Coverage closure isn’t done when the number hits 100%
DESIGN VERIFICATION · ARTICLE 03 OF 06
Coverage closure isn’t done when the number
hits 100%
Your functional coverage report says 100%. Your manager wants to
tape out. You’re not sleeping well. Here’s why — and what to do about it.
Coverage closure is one of the
most misunderstood milestones in design verification. Not because the concept
is complicated — measure what you’ve tested, keep going until you’ve tested
enough — but because the number that represents it, the percentage on a
dashboard, is far easier to trust than it deserves.
I’ve seen projects tape out
with 100% functional coverage and come back from the fab with silicon bugs that
were, in retrospect, entirely predictable. Not because the simulation didn’t
run. Because the coverage model didn’t ask the right questions.
This article is about the
difference between coverage that is complete and coverage that is correct. It’s
also about the sign-off criteria that are actually worth defending in a review
— and the ones that give you a number without giving you confidence.

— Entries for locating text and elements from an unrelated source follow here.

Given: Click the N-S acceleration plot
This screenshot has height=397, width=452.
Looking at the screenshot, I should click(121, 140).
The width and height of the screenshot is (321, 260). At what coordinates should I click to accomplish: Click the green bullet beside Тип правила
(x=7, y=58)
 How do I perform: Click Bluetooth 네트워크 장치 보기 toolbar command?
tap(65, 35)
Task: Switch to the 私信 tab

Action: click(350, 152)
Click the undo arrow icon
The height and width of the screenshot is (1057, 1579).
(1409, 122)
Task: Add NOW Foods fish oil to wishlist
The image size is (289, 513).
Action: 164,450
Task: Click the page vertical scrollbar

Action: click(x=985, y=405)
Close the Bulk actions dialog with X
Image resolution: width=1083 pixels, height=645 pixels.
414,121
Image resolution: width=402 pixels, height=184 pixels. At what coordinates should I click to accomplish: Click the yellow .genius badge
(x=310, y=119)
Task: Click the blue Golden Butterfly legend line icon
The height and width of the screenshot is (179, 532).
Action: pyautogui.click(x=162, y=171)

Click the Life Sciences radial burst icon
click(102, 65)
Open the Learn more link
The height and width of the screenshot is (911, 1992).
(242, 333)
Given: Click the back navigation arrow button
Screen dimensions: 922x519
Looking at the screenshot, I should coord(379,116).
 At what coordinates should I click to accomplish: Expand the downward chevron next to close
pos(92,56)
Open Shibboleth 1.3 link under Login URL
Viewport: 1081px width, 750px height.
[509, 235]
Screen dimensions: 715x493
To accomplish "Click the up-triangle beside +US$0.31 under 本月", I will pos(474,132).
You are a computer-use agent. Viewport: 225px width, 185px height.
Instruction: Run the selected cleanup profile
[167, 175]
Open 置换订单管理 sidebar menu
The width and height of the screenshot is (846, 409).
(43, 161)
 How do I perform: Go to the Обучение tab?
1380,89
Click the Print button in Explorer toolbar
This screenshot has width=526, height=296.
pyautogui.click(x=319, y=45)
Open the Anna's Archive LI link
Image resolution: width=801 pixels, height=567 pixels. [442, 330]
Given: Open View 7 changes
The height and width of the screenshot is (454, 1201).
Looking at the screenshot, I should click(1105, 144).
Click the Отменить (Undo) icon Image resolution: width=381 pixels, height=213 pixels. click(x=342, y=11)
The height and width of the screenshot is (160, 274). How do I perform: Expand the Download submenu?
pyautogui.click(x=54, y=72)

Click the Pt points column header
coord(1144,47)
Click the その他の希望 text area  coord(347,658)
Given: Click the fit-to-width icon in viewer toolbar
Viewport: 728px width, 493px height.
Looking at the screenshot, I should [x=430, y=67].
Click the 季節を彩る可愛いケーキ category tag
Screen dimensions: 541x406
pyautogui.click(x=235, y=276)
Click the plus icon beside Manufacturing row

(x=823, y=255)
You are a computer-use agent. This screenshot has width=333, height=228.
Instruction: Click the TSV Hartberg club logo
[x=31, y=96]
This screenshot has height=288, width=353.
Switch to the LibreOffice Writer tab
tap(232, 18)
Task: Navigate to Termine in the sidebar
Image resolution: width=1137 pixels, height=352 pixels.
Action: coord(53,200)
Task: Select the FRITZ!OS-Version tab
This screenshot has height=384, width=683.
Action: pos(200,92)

The number is not the answer
Functional coverage works like
this: you define a model of the scenarios you want to exercise, run
constrained-random tests until those scenarios are exercised, and report the
percentage of defined scenarios that were hit. When that number reaches 100%, you
declare closure.
The problem is embedded in the
first step. You define a model of the scenarios you want to exercise. The
coverage number tells you how much of your model you’ve covered. It says
nothing — nothing at all — about whether your model captured what actually needed
to be tested.
A coverage model is a claim about what matters. 100% closure
means you proved that claim. It does not validate the claim itself.
This is not an abstract
concern. It manifests in specific, recurring ways on real projects:
•
A model that covers every individual field value but
never crosses the fields that interact. The address field is covered. The
burst-type field is covered. The combination of maximum-length burst to a
near-boundary address — the case that triggers the wrap logic — is never hit.
•
A model that covers legal stimulus but omits the
boundary between legal and illegal. The spec says burst length must be between
1 and 256. The coverage model has bins for 1, 2–7, 8–31, 32–255, and 256.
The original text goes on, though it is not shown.